Tuesday, October 15, 2024



What if you run a transparent process, then ignore it?

On Friday I blogged a news story about Paul Goldsmith's appointment of terf and genocide supporter Stephen Rainbow as Chief Human Rights Commissioner, and how it appeared that he had ignored the recommendations of the appointments panel to shoulder-tap a preferred and unqualified candidate. The Spinoff was on the story as well, and has done their own piece drawing the same conclusions. And better: they've now confirmed them with a leak:

Update: The Spinoff has viewed documents with fewer redactions that show Rainbow was specifically noted as “not recommended” by the panel following his interview.
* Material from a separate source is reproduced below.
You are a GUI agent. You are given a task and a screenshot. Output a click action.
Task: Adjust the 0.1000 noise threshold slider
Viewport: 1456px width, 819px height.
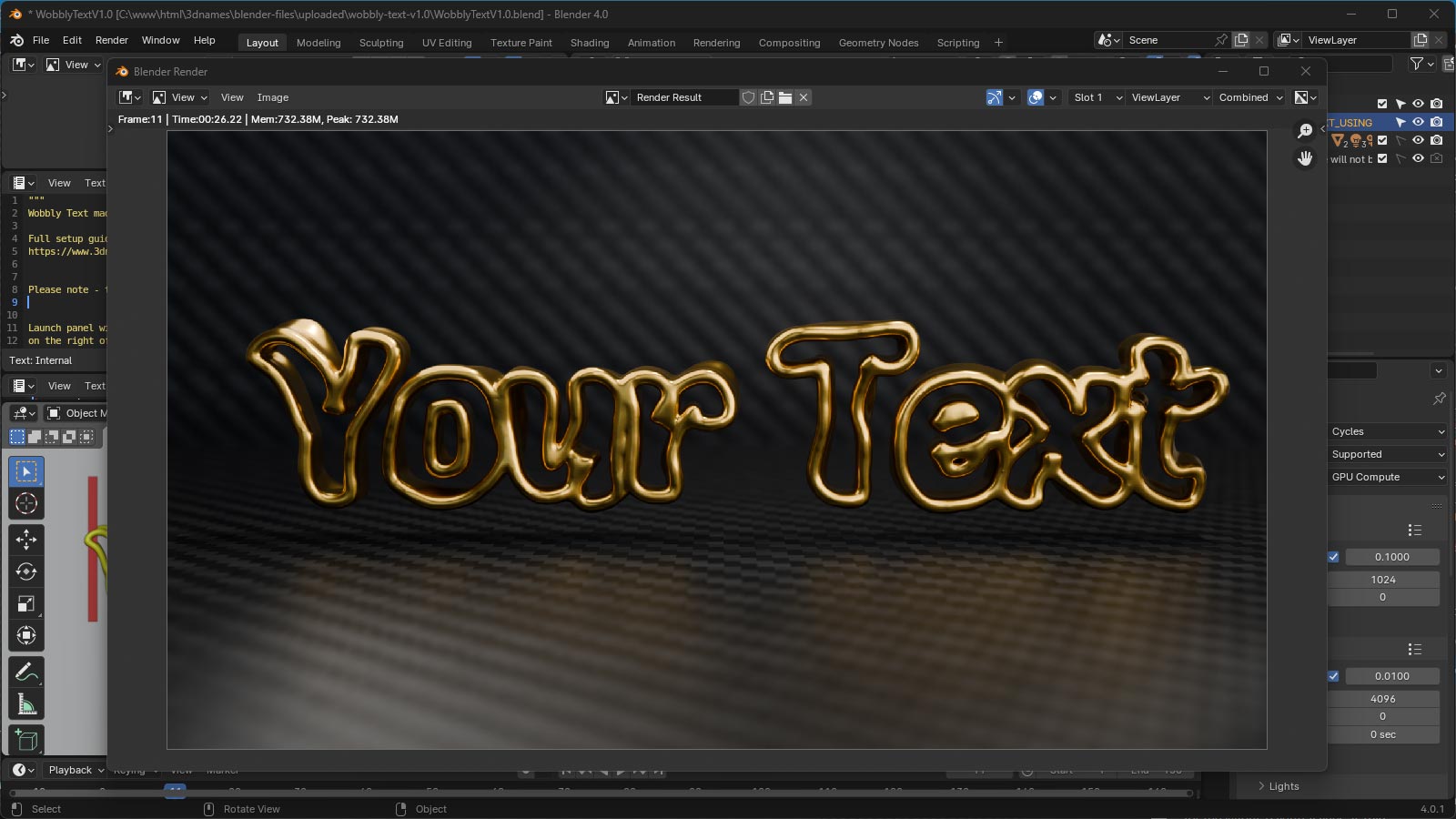[x=1392, y=557]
Pacheco was listed as “highly appointable”. Two of the candidates for race relations commissioner (neither of whom were Derby as she was not initially interviewed) were graded as “highly appointable” by the panel.
So, just to make this clear: Goldsmith pretended to follow the Paris Principles by pursuing a transparent and independent selection process, seeking nominations from human rights groups and civil society and appointing a highly-qualified independent panel to assess them. He then took that panel's recommendation, threw it in the bin, and appointed completely unqualified candidates for reasons which have been kept secret (likely because they are embarrassingly inadequate, and possibly unlawful). Obviously, this is not how appointments to quasi-constitutional offices should be made. And again, the next government should respond to this violation of our constitutional norms by sacking the unqualified cronies the moment they take office.